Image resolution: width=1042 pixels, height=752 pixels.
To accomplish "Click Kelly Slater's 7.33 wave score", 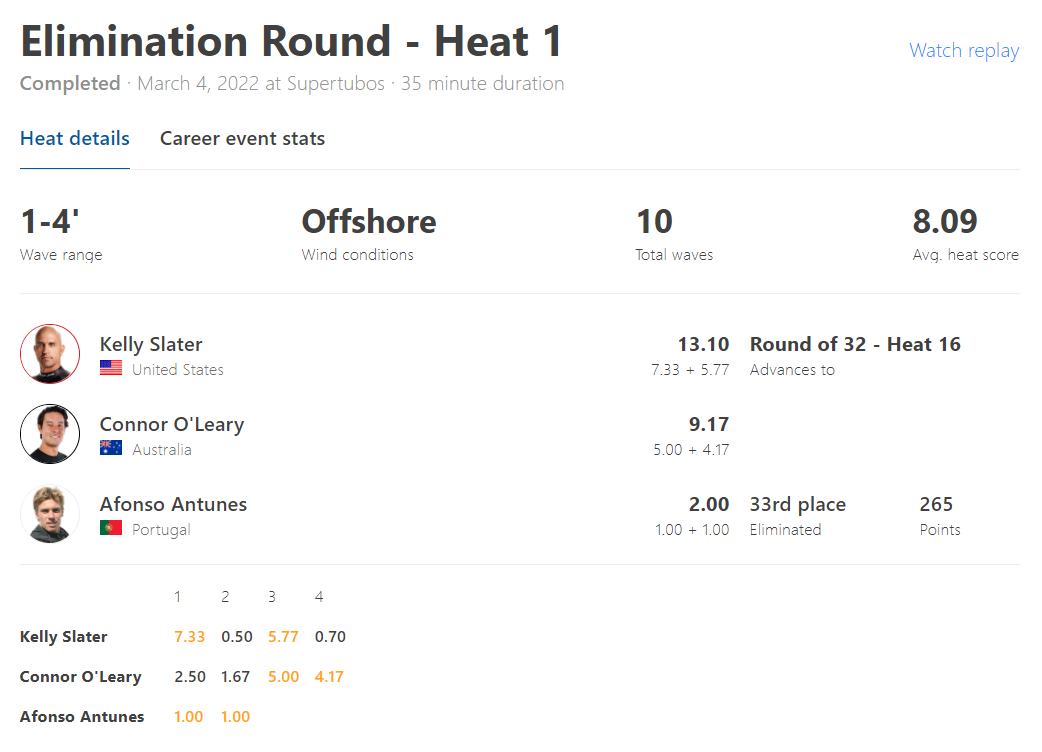I will click(x=189, y=636).
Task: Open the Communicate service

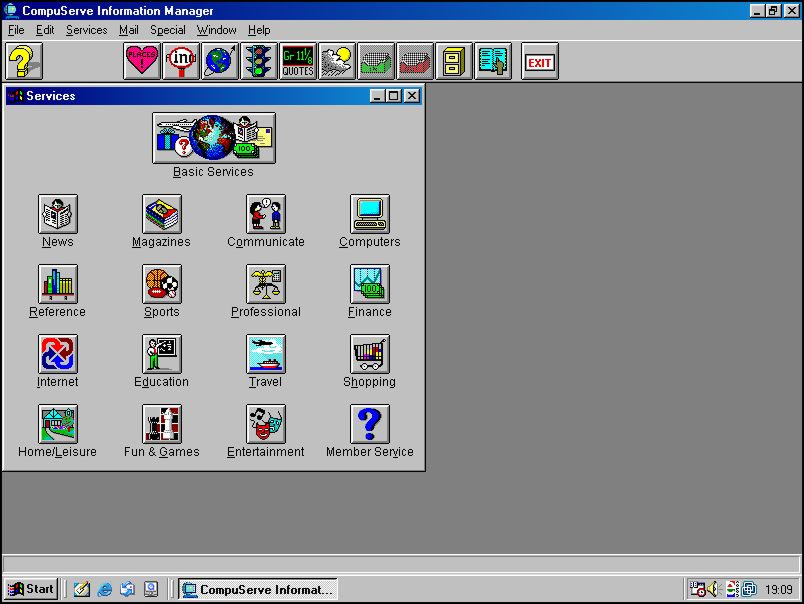Action: (x=266, y=214)
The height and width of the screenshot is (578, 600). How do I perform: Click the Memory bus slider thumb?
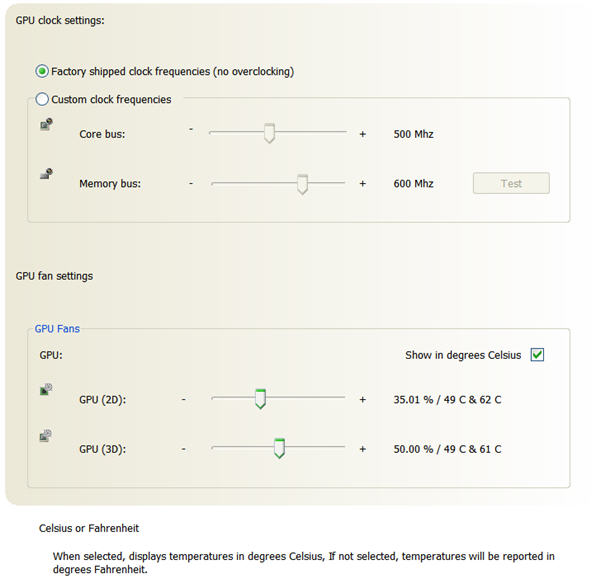click(302, 184)
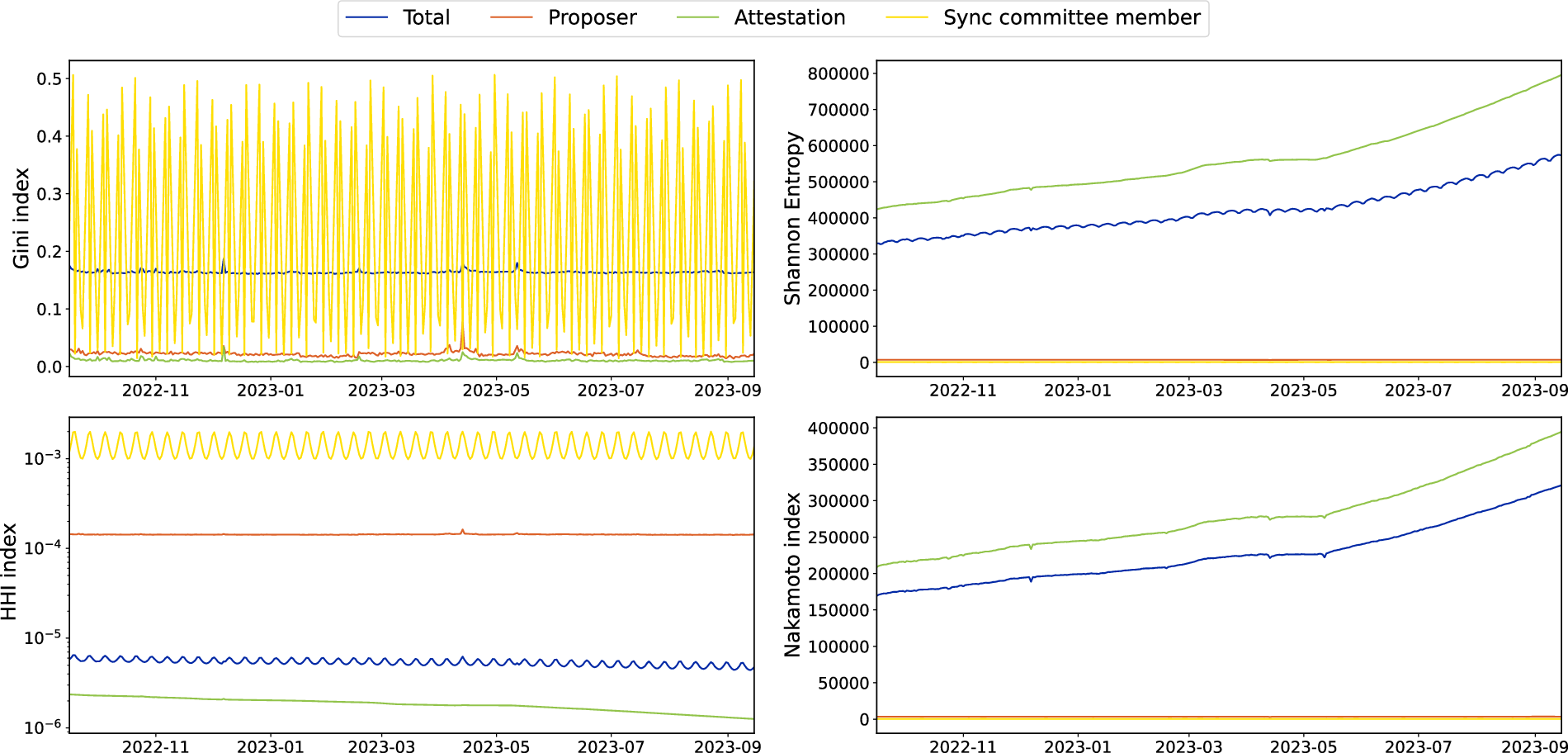Click the 10⁻³ tick on HHI index axis
The image size is (1568, 753).
point(42,457)
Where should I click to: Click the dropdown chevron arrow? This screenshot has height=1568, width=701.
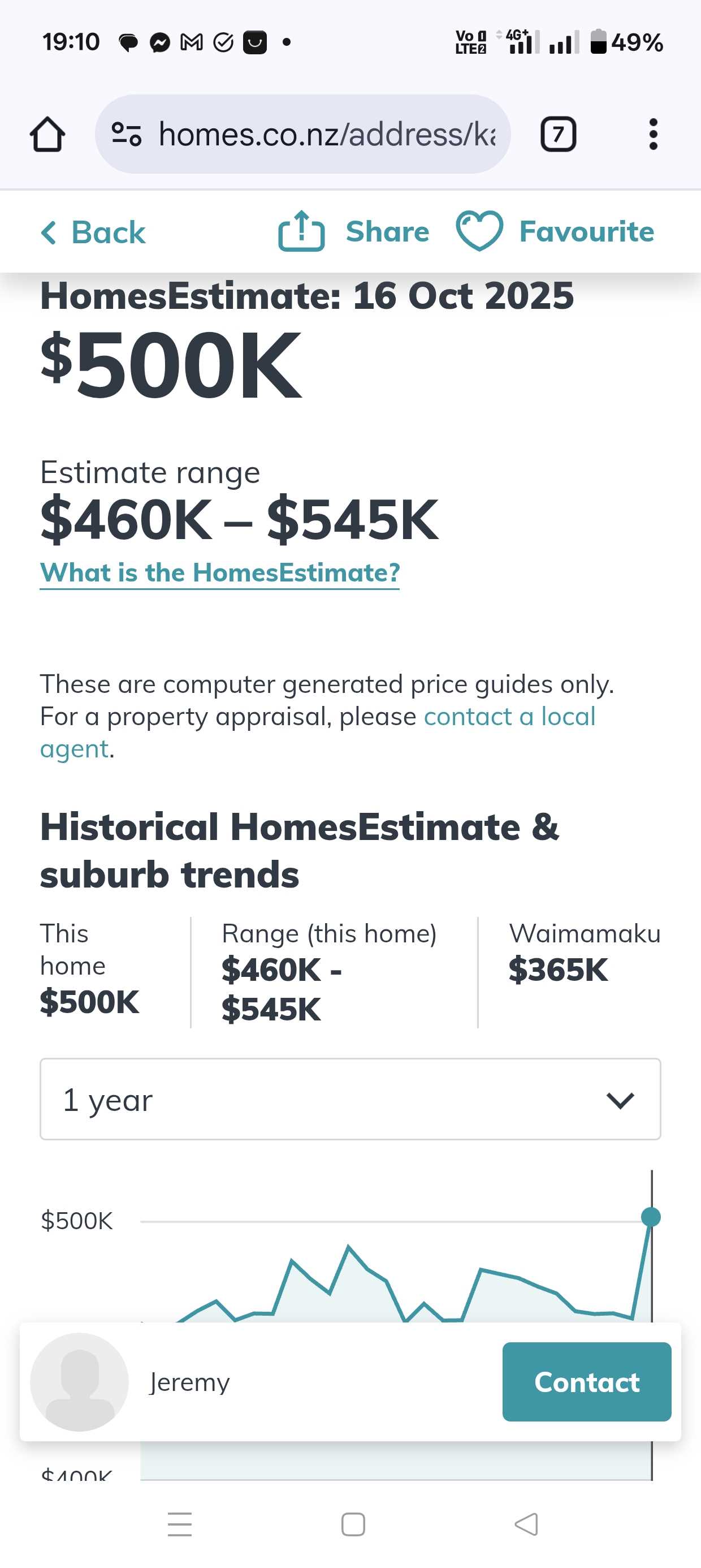click(x=620, y=1100)
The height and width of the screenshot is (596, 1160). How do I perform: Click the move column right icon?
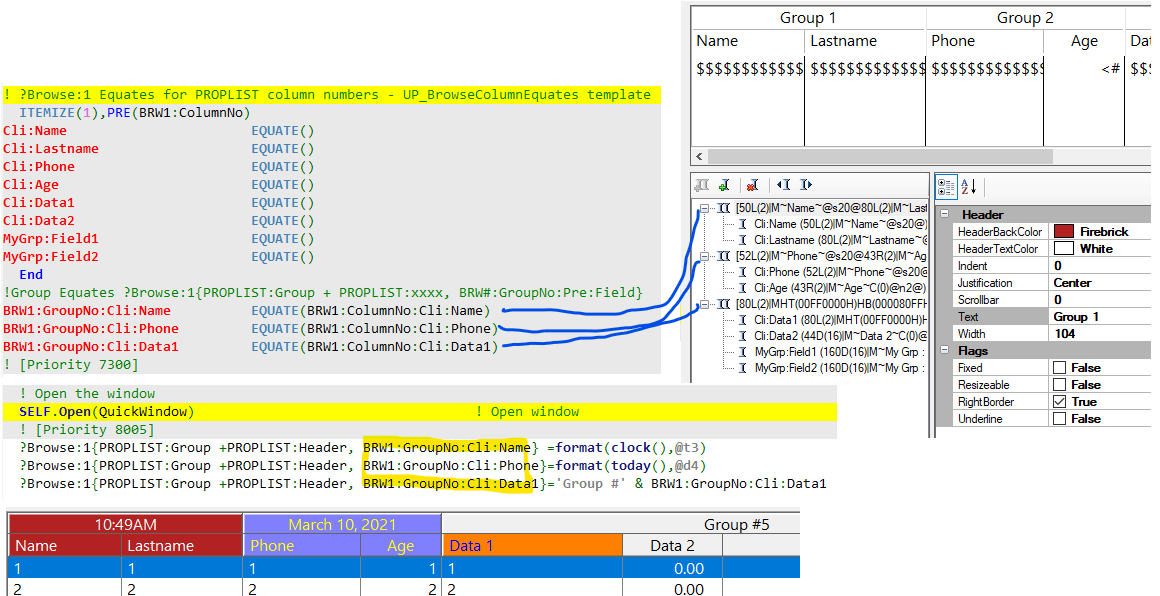[806, 185]
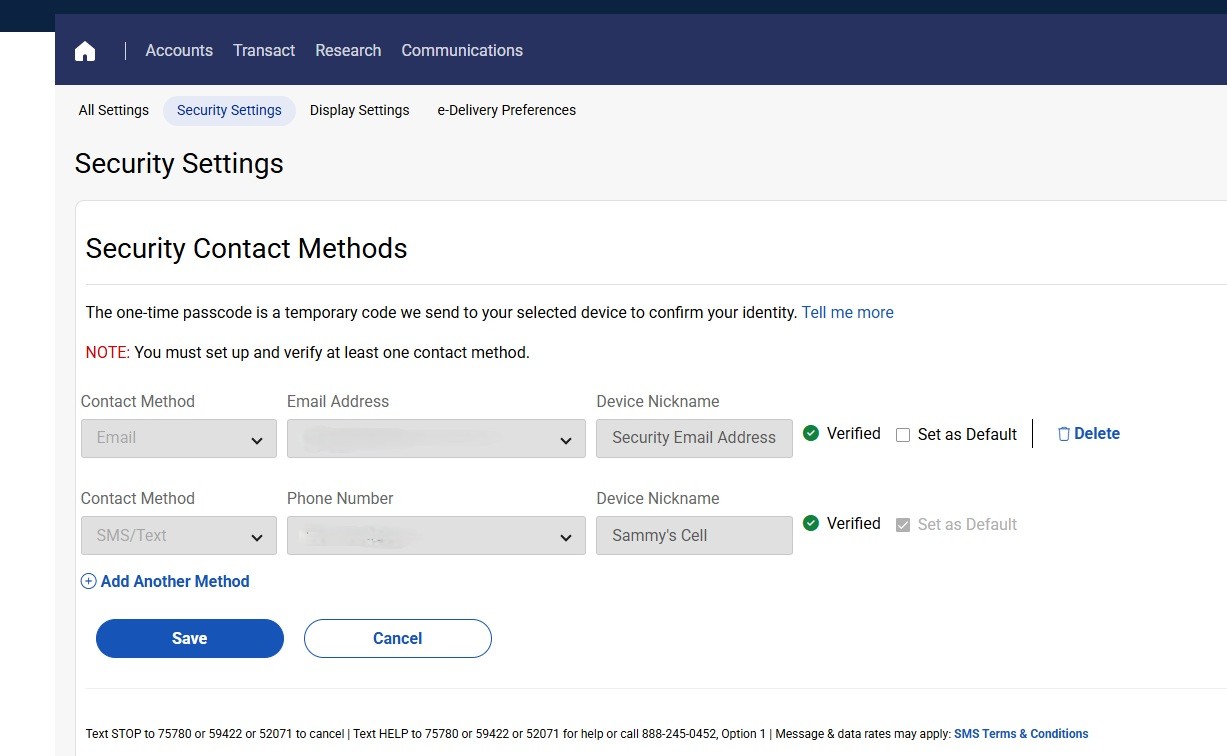Open the Tell me more link

point(847,312)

════════════════════

Set the lines down exactly as they stand, from the one containing "Task: Open the Communicate service" through the end of the listing, omitting every picture.

Task: Open the Communicate service

Action: (x=266, y=214)
The height and width of the screenshot is (578, 600). How do I perform: Click the Memory bus slider thumb?
click(302, 184)
Click the 10⁻³ tick on HHI index axis
The image size is (1568, 753).
point(42,457)
Where should I click to: Click the dropdown chevron arrow? This screenshot has height=1568, width=701.
click(x=620, y=1100)
The height and width of the screenshot is (596, 1160). How do I perform: Click the move column right icon?
[806, 185]
Open the Tell me more link

point(847,312)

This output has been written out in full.